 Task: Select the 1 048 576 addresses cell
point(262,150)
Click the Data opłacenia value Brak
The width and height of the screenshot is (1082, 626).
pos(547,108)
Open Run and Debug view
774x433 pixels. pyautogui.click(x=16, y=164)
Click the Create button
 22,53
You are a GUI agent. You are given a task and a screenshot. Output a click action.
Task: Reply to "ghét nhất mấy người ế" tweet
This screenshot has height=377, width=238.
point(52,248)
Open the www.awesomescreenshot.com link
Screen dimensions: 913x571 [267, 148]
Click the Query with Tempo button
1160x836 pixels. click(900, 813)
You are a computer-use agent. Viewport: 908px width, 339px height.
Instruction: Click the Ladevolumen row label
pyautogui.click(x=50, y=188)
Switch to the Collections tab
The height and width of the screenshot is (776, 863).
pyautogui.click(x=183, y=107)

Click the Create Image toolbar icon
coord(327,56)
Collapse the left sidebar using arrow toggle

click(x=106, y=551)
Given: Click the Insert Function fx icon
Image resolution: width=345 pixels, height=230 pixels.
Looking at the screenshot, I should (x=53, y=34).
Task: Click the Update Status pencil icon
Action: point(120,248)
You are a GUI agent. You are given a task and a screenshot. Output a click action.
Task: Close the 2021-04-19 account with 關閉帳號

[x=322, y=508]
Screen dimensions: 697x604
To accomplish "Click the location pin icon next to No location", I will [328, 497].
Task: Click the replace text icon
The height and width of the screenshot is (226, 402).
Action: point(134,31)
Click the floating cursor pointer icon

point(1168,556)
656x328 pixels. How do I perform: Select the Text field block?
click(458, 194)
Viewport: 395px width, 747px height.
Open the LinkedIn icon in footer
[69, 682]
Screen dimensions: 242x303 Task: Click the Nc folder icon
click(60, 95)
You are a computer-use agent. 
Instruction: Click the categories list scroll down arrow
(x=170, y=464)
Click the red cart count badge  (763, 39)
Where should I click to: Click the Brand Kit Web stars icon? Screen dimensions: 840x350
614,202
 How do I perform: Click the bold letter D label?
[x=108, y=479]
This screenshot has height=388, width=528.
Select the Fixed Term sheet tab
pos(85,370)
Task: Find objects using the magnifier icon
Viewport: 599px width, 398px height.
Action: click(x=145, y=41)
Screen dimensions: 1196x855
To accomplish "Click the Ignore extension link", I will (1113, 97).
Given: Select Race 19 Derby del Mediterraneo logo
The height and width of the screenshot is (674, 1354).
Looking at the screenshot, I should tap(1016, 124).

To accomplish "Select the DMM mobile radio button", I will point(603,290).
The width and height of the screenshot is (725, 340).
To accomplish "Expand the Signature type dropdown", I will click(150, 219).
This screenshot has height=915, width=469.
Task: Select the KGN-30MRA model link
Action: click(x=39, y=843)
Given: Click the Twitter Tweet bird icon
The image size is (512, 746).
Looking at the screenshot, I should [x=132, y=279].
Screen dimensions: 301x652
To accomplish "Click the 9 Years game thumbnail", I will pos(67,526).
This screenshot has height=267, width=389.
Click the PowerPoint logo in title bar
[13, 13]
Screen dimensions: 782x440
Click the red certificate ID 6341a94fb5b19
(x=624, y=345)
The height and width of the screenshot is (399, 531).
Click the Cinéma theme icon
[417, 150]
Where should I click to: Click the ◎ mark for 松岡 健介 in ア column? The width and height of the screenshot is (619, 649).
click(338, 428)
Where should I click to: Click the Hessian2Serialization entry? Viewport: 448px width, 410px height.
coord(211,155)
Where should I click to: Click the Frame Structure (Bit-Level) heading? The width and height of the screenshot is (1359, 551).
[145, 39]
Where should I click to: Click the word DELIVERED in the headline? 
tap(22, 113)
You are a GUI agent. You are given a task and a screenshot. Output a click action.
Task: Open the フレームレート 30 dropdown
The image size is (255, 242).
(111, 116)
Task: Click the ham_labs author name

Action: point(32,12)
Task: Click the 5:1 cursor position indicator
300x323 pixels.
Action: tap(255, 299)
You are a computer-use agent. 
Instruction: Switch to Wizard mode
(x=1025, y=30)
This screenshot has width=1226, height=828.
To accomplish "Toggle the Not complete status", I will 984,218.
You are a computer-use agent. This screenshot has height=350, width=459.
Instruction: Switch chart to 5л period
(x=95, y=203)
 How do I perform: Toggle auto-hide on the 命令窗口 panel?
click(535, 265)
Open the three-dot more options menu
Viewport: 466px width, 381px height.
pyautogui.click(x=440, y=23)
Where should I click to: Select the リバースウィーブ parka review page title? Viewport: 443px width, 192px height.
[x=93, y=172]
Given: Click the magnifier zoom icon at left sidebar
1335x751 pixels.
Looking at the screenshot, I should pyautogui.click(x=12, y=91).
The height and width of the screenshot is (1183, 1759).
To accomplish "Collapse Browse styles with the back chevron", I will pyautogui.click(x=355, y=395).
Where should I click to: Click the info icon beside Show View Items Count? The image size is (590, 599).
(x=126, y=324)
==================================================
Copy the listing above line for line, exactly as it stands.

# SOLUTION BELOW:
 Task: Select the 1 048 576 addresses cell
point(262,150)
Click the Data opłacenia value Brak
The width and height of the screenshot is (1082, 626).
pos(547,108)
Open Run and Debug view
774x433 pixels. pyautogui.click(x=16, y=164)
Click the Create button
 22,53
You are a GUI agent. You are given a task and a screenshot. Output a click action.
Task: Reply to "ghét nhất mấy người ế" tweet
This screenshot has height=377, width=238.
point(52,248)
Open the www.awesomescreenshot.com link
Screen dimensions: 913x571 [267, 148]
Click the Query with Tempo button
1160x836 pixels. click(900, 813)
You are a computer-use agent. Viewport: 908px width, 339px height.
Instruction: Click the Ladevolumen row label
pyautogui.click(x=50, y=188)
Switch to the Collections tab
The height and width of the screenshot is (776, 863).
pyautogui.click(x=183, y=107)

Click the Create Image toolbar icon
coord(327,56)
Collapse the left sidebar using arrow toggle

click(x=106, y=551)
Given: Click the Insert Function fx icon
Image resolution: width=345 pixels, height=230 pixels.
Looking at the screenshot, I should (x=53, y=34).
Task: Click the Update Status pencil icon
Action: point(120,248)
You are a GUI agent. You are given a task and a screenshot. Output a click action.
Task: Close the 2021-04-19 account with 關閉帳號

[x=322, y=508]
Screen dimensions: 697x604
To accomplish "Click the location pin icon next to No location", I will [328, 497].
Task: Click the replace text icon
The height and width of the screenshot is (226, 402).
Action: point(134,31)
Click the floating cursor pointer icon

point(1168,556)
656x328 pixels. How do I perform: Select the Text field block?
click(458, 194)
Viewport: 395px width, 747px height.
Open the LinkedIn icon in footer
[69, 682]
Screen dimensions: 242x303 Task: Click the Nc folder icon
click(60, 95)
You are a computer-use agent. 
Instruction: Click the categories list scroll down arrow
(x=170, y=464)
Click the red cart count badge  (763, 39)
Where should I click to: Click the Brand Kit Web stars icon? Screen dimensions: 840x350
614,202
 How do I perform: Click the bold letter D label?
[x=108, y=479]
This screenshot has height=388, width=528.
Select the Fixed Term sheet tab
pos(85,370)
Task: Find objects using the magnifier icon
Viewport: 599px width, 398px height.
Action: click(x=145, y=41)
Screen dimensions: 1196x855
To accomplish "Click the Ignore extension link", I will (1113, 97).
Given: Select Race 19 Derby del Mediterraneo logo
The height and width of the screenshot is (674, 1354).
Looking at the screenshot, I should tap(1016, 124).

To accomplish "Select the DMM mobile radio button", I will point(603,290).
The width and height of the screenshot is (725, 340).
To accomplish "Expand the Signature type dropdown", I will click(150, 219).
This screenshot has height=915, width=469.
Task: Select the KGN-30MRA model link
Action: click(x=39, y=843)
Given: Click the Twitter Tweet bird icon
The image size is (512, 746).
Looking at the screenshot, I should [x=132, y=279].
Screen dimensions: 301x652
To accomplish "Click the 9 Years game thumbnail", I will pos(67,526).
This screenshot has height=267, width=389.
Click the PowerPoint logo in title bar
[13, 13]
Screen dimensions: 782x440
Click the red certificate ID 6341a94fb5b19
(x=624, y=345)
The height and width of the screenshot is (399, 531).
Click the Cinéma theme icon
[417, 150]
Where should I click to: Click the ◎ mark for 松岡 健介 in ア column? The width and height of the screenshot is (619, 649).
click(338, 428)
Where should I click to: Click the Hessian2Serialization entry? Viewport: 448px width, 410px height.
coord(211,155)
Where should I click to: Click the Frame Structure (Bit-Level) heading? The width and height of the screenshot is (1359, 551).
[145, 39]
Where should I click to: Click the word DELIVERED in the headline? 
tap(22, 113)
You are a GUI agent. You are given a task and a screenshot. Output a click action.
Task: Open the フレームレート 30 dropdown
The image size is (255, 242).
(111, 116)
Task: Click the ham_labs author name

Action: point(32,12)
Task: Click the 5:1 cursor position indicator
300x323 pixels.
Action: tap(255, 299)
You are a computer-use agent. 
Instruction: Switch to Wizard mode
(x=1025, y=30)
This screenshot has width=1226, height=828.
To accomplish "Toggle the Not complete status", I will 984,218.
You are a computer-use agent. This screenshot has height=350, width=459.
Instruction: Switch chart to 5л period
(x=95, y=203)
 How do I perform: Toggle auto-hide on the 命令窗口 panel?
click(535, 265)
Open the three-dot more options menu
Viewport: 466px width, 381px height.
pyautogui.click(x=440, y=23)
Where should I click to: Select the リバースウィーブ parka review page title? Viewport: 443px width, 192px height.
[x=93, y=172]
Given: Click the magnifier zoom icon at left sidebar
1335x751 pixels.
Looking at the screenshot, I should pyautogui.click(x=12, y=91).
The height and width of the screenshot is (1183, 1759).
To accomplish "Collapse Browse styles with the back chevron", I will pyautogui.click(x=355, y=395).
Where should I click to: Click the info icon beside Show View Items Count? The image size is (590, 599).
(x=126, y=324)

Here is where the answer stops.